1. Une justice en quête de crédibilité
La question de la crédibilité du système judiciaire au Rwanda dans les
poursuites des crimes contre l'humanité commis dans le pays s'est posée dès
le début des procès en décembre 1996. Elle se pose encore aujourd'hui avec
beaucoup plus d'acuité maintenant que le régime de Kigali a commencé des
poursuites judiciaires contre certaines personnalités considérées comme des
opposants politiques ou d'autres membres éminents de la société civile qui
osent dénoncer les exactions et les représailles dont la population civile
est victime. Cette question soulève des points essentiels touchant
l'application des normes et procédures en matière de poursuites pénales,
notamment celles relatives aux arrestations et aux détentions provisoires, à
la compétence des magistrats appelés à siéger dans ces procès, à leur
objectivité, indépendance et impartialité dans la conduite des procès. Ceci
diminue évidemment les chances d'avoir une justice prévisible et
transparente.
1.1. Détentions provisoires prolongées et violation systématique de la
présomption d'innocence
Une question plus préoccupante touchant directement la justice et les droits
humains est celle des arrestations et des détentions arbitraires prolongées
sans aucun respect pour les normes et les procédures guidant la détention
provisoire.
En effet, avec l'arrivée au pouvoir du régime en place à Kigali, en juillet
1994, plusieurs personnes ont été arrêtées, sur simple dénonciation, par des
autorités militaires et administratives ne possédant aucune qualité légale
en matière d'arrestation et de détention provisoire et accusées de
participation au génocide et autres crimes commis en 1994. Aucune instance
judiciaire n'existait alors. Dans cette confusion générale, la délation a
pris le dessus et plusieurs personnes ont été jetées en prison par des gens
voulant les évincer des postes qu'elles occupaient dans l'administration
publique ou dans la société civile, voulant s'arroger leurs propriétés ou
étant poussées par la vengeance ou les règlements de compte. Le pouvoir
militaro-politique en a profité aussi pour incarcérer des personnes qu'il
considérait comme des opposants politiques.
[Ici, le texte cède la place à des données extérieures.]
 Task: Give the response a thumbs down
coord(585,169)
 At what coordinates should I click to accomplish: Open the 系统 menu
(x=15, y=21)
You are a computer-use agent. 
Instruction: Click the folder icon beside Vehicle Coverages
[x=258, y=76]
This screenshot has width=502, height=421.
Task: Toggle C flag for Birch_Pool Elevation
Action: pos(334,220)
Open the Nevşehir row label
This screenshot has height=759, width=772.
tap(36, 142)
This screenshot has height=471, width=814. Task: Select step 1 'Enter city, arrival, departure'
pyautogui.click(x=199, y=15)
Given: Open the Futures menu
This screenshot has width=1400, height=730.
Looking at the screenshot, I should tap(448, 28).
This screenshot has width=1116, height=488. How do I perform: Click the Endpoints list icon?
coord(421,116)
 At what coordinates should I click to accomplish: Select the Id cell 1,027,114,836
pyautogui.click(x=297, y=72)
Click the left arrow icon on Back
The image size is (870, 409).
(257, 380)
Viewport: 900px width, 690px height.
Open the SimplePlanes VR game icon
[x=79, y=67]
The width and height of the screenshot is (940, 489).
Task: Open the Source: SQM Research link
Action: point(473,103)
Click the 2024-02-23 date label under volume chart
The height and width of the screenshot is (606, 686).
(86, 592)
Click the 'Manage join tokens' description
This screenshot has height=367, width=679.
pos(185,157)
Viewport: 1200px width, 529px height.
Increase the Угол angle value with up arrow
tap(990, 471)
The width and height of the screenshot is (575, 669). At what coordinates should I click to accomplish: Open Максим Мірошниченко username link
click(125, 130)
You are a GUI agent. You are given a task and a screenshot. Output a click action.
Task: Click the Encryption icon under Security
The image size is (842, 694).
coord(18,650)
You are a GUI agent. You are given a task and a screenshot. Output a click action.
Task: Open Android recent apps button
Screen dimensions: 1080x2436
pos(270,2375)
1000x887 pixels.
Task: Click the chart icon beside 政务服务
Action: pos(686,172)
Les premières tentatives du gouvernement visant à faire voter par
l'Assemblée Nationale de Transition(1) une loi portant modification des
dispositions régissant la détention provisoire ont été rejetées par la Cour
Suprême en juillet 1995. La Cour Suprême estimait que le project de loi
violait le principe de la présomption d'innocence selon lequel "toute
personne accusée d'un acte délictueux est présumée innocente jusqu'à ce que
sa culpabilité ait été légalement établie au cours d'un procès public où
toutes les garanties nécessaires à sa défense lui ont été assurées".
(Article 11,1 de la Déclaration Universelle des Droits de l'Homme.)
Le pouvoir militaro-politique, ayant été irrité par cette décision, a fait
pression sur la Cour Suprême et la même loi a été de nouveau soumise à la
Cour Suprême; mais cette fois-ci, le pouvoir politique s'était au préalable
assuré la nomination de magistrats favorables à sa position politique. Sans
surprise, la loi a été déclarée conforme à la Constitution, le 8 septembre
1996.
La conséquence de ces lois injustes a été le maintien en détention des
personnes qui, pour la plupart, viennent de passer plus de cinq ans en
prison sans qu'aucune charge ne soit portée contre elles. D'aucuns plaident
le manque de moyens humains et matériels pour justifier cette situation.
Mais c'est oublier le laxisme et le manque d'empressement des magistrats du
Parquet et des juridictions pour régulariser cette situation, confirmant là
encore la position des milieux influents du régime de laisser croupir ces
personnes en prison, même si l'on sait pertinemment que de nombreuses
personnes innocentes sont maintenues indûment en détention.
De fait, les différentes tentatives de faire la lumière sur ces dossiers ont
échoué tant les autorités militaires et administratives qui ont procédé à
ces arrestations et détentions, actionnant la branche extrémiste du
mouvement des rescapés, ont bloqué toutes les mesures visant à libérer les
personnes contre qui il ne pesait aucune charge. Pire encore, cet état de
non-droit à l'égard d'une population carcérale aujourd'hui estimée à plus de
130.000 individus a souvent pris une tournure tragique. Ainsi, certaines
personnes libérées suite au non-lieu décidé par les magistrats du Parquet
ont été par la suite victimes de meurtres et d'assassinats, emportant
souvent aussi un grand nombre des membres de leur famille. Par ailleurs,
pour les rares dossiers transmis aux tribunaux, leur issue reste incertaine
tant les possibilités d'avoir un procès équitable sont très limitées voire
inexistantes pour certaines catégories de détenus.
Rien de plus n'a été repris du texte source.